◆ **Task to carry out**: Write out the entries below exactly, from the first line to the one with "Task: Select highlighted", both ends included.

◆ **Extracted entries**:
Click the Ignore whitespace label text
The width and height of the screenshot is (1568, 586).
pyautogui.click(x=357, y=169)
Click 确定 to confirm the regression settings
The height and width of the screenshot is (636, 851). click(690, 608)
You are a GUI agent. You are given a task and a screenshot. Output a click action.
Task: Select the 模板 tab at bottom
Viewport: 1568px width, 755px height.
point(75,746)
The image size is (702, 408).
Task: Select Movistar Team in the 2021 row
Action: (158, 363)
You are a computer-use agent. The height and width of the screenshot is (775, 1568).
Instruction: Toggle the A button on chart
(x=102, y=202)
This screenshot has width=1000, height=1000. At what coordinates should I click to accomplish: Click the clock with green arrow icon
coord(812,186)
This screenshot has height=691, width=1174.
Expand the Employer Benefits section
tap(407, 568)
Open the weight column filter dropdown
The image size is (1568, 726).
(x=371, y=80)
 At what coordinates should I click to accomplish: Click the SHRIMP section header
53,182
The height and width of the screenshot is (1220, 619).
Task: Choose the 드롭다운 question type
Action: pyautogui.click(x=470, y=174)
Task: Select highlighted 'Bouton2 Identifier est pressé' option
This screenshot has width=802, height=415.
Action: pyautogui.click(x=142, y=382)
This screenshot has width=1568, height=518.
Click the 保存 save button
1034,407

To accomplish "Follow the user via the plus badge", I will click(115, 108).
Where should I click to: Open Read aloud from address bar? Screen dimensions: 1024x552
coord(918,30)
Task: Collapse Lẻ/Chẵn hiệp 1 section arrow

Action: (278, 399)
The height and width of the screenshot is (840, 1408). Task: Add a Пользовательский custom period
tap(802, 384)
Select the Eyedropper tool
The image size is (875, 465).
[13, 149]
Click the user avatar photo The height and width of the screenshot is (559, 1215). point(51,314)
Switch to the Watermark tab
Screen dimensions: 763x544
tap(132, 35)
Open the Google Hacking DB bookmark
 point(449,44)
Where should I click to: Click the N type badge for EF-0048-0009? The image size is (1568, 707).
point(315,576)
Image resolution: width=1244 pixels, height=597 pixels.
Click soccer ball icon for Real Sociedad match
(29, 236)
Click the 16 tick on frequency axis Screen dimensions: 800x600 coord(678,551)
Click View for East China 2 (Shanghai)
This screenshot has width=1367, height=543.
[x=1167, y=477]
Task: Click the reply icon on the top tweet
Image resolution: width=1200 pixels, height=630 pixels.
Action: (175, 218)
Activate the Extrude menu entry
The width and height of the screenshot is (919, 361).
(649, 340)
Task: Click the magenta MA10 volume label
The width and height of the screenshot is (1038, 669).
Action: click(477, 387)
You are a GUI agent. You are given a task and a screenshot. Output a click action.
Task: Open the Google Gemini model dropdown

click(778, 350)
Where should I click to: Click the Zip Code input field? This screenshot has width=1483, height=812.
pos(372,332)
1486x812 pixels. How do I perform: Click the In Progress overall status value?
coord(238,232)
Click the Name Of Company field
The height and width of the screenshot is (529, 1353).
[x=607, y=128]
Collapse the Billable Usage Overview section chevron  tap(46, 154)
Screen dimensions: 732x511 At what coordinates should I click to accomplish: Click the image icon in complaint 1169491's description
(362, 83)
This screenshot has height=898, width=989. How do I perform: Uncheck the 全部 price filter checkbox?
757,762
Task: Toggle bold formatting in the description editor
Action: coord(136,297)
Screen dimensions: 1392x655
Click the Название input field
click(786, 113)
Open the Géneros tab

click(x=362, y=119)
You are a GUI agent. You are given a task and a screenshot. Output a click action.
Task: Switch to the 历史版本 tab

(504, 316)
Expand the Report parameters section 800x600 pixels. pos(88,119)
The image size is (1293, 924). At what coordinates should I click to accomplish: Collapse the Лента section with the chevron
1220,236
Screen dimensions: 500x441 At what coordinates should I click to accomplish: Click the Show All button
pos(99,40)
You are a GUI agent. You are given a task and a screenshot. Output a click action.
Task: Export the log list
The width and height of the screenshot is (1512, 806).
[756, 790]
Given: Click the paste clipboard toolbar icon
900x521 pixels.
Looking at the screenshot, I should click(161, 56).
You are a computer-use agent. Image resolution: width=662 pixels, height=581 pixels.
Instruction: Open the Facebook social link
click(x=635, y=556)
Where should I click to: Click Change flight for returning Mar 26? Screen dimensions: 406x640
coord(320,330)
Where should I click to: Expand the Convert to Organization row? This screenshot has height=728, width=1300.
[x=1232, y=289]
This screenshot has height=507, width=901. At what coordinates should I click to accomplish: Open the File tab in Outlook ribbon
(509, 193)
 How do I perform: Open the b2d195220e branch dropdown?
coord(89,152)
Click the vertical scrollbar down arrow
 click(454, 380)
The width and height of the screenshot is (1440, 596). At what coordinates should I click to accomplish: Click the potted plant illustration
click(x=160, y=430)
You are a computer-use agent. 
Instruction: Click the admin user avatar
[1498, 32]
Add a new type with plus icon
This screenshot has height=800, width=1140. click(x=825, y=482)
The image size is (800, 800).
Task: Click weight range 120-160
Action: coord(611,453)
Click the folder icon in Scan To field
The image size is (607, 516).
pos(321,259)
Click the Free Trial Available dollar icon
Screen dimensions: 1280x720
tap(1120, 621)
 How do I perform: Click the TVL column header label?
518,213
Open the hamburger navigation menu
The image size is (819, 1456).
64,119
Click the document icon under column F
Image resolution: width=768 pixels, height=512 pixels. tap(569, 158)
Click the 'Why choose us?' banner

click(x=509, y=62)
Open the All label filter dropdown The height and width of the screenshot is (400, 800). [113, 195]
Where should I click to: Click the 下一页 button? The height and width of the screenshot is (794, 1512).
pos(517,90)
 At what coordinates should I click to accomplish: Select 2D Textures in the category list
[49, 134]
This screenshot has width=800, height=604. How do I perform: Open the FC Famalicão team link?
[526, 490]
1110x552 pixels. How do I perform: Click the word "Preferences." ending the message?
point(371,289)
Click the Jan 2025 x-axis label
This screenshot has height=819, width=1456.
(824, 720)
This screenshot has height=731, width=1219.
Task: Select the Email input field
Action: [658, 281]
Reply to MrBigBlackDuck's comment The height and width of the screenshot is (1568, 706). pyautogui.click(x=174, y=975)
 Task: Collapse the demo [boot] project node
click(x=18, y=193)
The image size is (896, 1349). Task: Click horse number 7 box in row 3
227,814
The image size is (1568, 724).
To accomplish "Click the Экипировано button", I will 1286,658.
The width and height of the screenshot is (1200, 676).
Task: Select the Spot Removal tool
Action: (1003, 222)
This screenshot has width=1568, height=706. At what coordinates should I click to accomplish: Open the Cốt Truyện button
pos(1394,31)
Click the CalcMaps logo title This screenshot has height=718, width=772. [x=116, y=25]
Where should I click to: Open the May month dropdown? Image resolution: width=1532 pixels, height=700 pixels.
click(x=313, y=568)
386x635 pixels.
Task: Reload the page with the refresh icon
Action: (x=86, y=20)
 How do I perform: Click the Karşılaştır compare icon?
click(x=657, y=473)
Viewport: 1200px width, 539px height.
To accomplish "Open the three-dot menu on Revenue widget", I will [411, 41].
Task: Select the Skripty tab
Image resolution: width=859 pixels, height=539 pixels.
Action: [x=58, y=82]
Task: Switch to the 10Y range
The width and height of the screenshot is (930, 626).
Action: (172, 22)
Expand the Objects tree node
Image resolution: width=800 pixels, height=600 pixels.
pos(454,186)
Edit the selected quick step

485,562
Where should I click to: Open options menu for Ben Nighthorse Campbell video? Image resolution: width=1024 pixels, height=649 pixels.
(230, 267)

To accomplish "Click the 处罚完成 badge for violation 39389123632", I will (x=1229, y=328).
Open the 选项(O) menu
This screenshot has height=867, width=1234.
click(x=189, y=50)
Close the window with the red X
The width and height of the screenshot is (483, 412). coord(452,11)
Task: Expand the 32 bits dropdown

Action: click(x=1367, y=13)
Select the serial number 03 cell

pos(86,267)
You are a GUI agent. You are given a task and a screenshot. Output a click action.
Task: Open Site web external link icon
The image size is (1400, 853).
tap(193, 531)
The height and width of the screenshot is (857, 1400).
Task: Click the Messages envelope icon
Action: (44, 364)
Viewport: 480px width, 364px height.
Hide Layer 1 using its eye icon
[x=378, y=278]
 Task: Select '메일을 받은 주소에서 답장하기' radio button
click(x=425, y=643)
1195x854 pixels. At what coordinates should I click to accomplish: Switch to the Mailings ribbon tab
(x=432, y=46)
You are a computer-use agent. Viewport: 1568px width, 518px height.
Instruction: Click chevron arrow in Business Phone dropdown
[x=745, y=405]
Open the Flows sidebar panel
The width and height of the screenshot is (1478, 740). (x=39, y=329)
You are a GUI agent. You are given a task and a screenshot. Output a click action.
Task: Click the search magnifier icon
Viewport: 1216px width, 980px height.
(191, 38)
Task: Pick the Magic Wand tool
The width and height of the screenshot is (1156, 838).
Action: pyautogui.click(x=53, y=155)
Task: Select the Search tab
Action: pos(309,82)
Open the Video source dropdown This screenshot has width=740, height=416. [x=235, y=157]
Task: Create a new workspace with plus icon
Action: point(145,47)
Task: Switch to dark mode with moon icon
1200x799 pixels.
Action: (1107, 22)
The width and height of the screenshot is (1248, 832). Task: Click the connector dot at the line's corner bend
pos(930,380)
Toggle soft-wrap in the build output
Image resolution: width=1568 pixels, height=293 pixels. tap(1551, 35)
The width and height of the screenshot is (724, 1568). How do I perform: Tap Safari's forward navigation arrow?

◆ **Finished exercise**:
Click the Ignore whitespace label text
The width and height of the screenshot is (1568, 586).
pyautogui.click(x=357, y=169)
Click 确定 to confirm the regression settings
The height and width of the screenshot is (636, 851). click(690, 608)
You are a GUI agent. You are given a task and a screenshot. Output a click action.
Task: Select the 模板 tab at bottom
Viewport: 1568px width, 755px height.
point(75,746)
The image size is (702, 408).
Task: Select Movistar Team in the 2021 row
Action: (158, 363)
You are a computer-use agent. The height and width of the screenshot is (775, 1568).
Instruction: Toggle the A button on chart
(x=102, y=202)
This screenshot has width=1000, height=1000. At what coordinates should I click to accomplish: Click the clock with green arrow icon
coord(812,186)
This screenshot has height=691, width=1174.
Expand the Employer Benefits section
tap(407, 568)
Open the weight column filter dropdown
The image size is (1568, 726).
(x=371, y=80)
 At what coordinates should I click to accomplish: Click the SHRIMP section header
53,182
The height and width of the screenshot is (1220, 619).
Task: Choose the 드롭다운 question type
Action: pyautogui.click(x=470, y=174)
Task: Select highlighted 'Bouton2 Identifier est pressé' option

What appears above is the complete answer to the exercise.